NVIDIA created a toy replica of its CEO to demo its new AI avatars
You can also create a realistic avatar based on a single photo.
NVIDIA has been steadily advancing its AI assistant technology in recent months, and now it's clear just how all the pieces fit together. The company has introduced Omniverse Avatar (for 3D assistant creation) and Riva (custom AI voice creation) platforms that, combined, lead to surprisingly realistic virtual personas with relatively little effort — or, in one case, deliberately unrealistic.
In one demo, used to highlight NVIDIA's AI-powered Maxine toolkit, the company created an Omniverse Avatar from a woman's photo and used Riva to train the voice based on that woman, convert text to speech and translate to different languages. The digital stand-in looks and sounds much like the real person (aside from a couple of stiff-sounding translations), and can even turn its head while maintaining natural-looking eye contact. As you might imagine, this could lead to more relatable virtual helpers at kiosks and websites.

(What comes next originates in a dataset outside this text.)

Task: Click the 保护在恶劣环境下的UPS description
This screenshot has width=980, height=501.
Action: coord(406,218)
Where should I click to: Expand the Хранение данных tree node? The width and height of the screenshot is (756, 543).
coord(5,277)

Another demo, for NVIDIA's Project Tokkio "talking kiosk" reference app, shows what could happen when you created a wholly artificial character. The tech showcase centers on a 3D, ray-traced toy version of CEO Jensun Huang (complete with his signature outfit and a Riva-trained voice) using AI to hold a conversation with real people on subjects like climate change and the role of proteins in the body. Various Omniverse systems animate his face and hands. It's not meant to be highly authentic, of course, but it shows how you can craft a 3D virtual assistant considerably more engaging than a disembodied voice.

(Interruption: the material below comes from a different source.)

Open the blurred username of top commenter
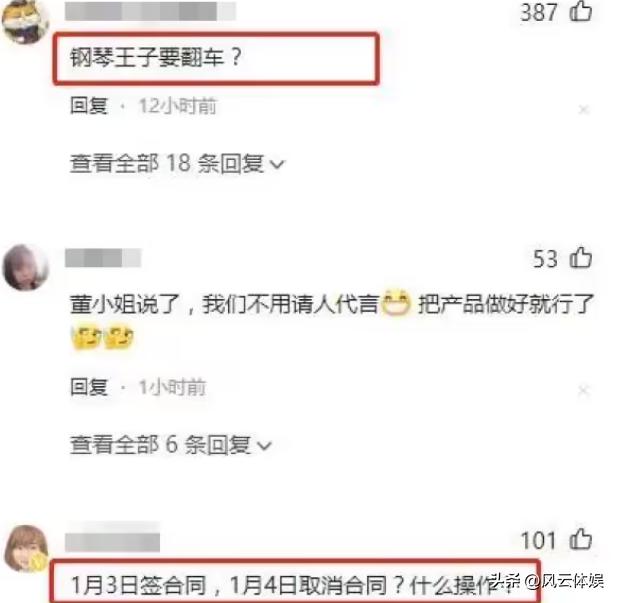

Most of the Maxine development kit is already available. Riva is usable now in an open beta, and will be free for "small-scale" work. Larger rollouts will depend on a Riva Enterprise program launching early in 2022. You'll have to wait longer for Omniverse Avatar, though. While the basic Omniverse platform is in open beta now, Avatar is only "under development" with no specified launch date. Still, this points to a future where an airport or favorite restaurant can provide an assistant that's (hopefully) useful without seeming too robotic.